In Utah, it occasionally seems like there are only two options for paved surfaces: concrete and asphalt. But while those are certainly the most common types of pavement in the American West, they’re far from the only options. And as I mentioned earlier, it’s important to think creatively about pavement.
While I was in Spain this summer I tried to pay special attention to different types of pavement. My goal was to continue the discussion that began with this post in July and resumed yesterday with this post. There were too many examples to mention them all here, but I nevertheless wanted to highlight a few of them:
This square outside the Reina Sofia Museum in Madrid is paved with stone slabs. The improvement over concrete is similar to the difference between a huge blank wall covered in monotonous stucco — as is seen in many strip malls, cheap apartments and the Riverwoods — and a similarly-sized wall made of brick.
Modern cobblestone. These stones were laid just a few years ago when traffic in this area of Madrid was diverted underground.
This is a kind of stamped masonry product paving a pedestrian zone in Barcelona.
A playful, geometric pavement, also in Barcelona.
This old courtyard in Seville would be rather plain if paved with concrete or even ordinary brick. But here the geometric stone and brick design captures and moves the eye, making it visually engaging.

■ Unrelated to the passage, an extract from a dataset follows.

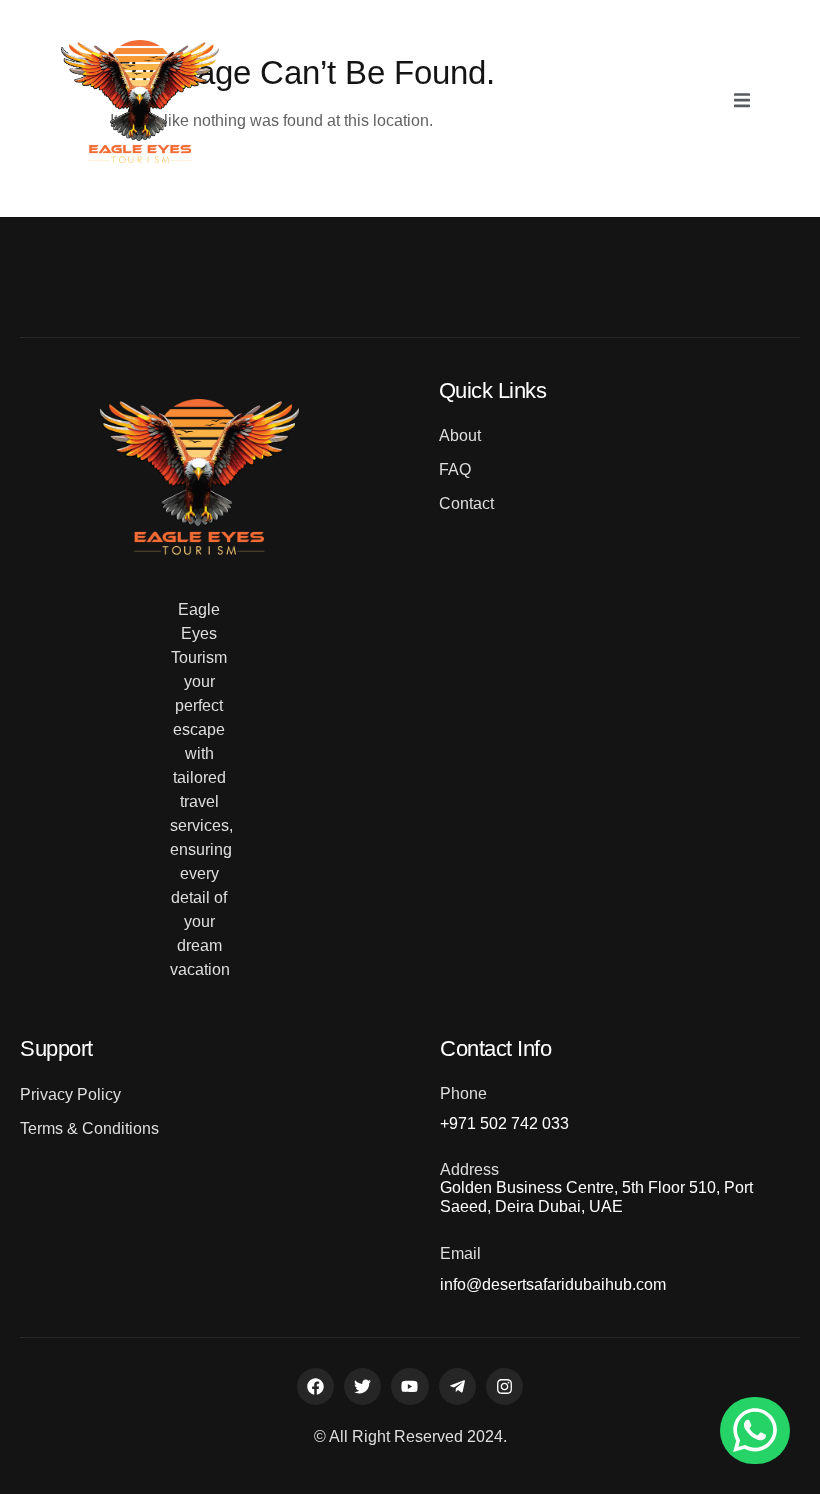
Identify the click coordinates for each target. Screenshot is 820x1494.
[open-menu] (742, 102)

It’s the same principle as, say, a Mondrian painting and it’s as superior to blank pavement as a work of art is to a blank canvas.
Imagine this plaza in Seville with uniform concrete or asphalt. It would be an utter failure. Instead, however, pavement styles are used to break up the space and guide users as they interact with the environment.
In Seville, even the bus station gets cobblestone. That’s significant because this area sees extra wear and tear due to the high volume of large, heavy vehicles. And yet they keep installing cobblestone rather than a cheaper, easier alternative.
In Segovia, they love stone pavement so much that they actually disguise their manhole covers to look like they’re cobbled.
Sometimes pavement serves a dual purpose. This piece of metal was also a map of the city. As an example of wayfinding it was pretty ineffective. But as a ground cover, it was fascinating.
Lest anyone think that this kind of pavement is a thing of the past, these guys were actually repaving the street here in Madrid.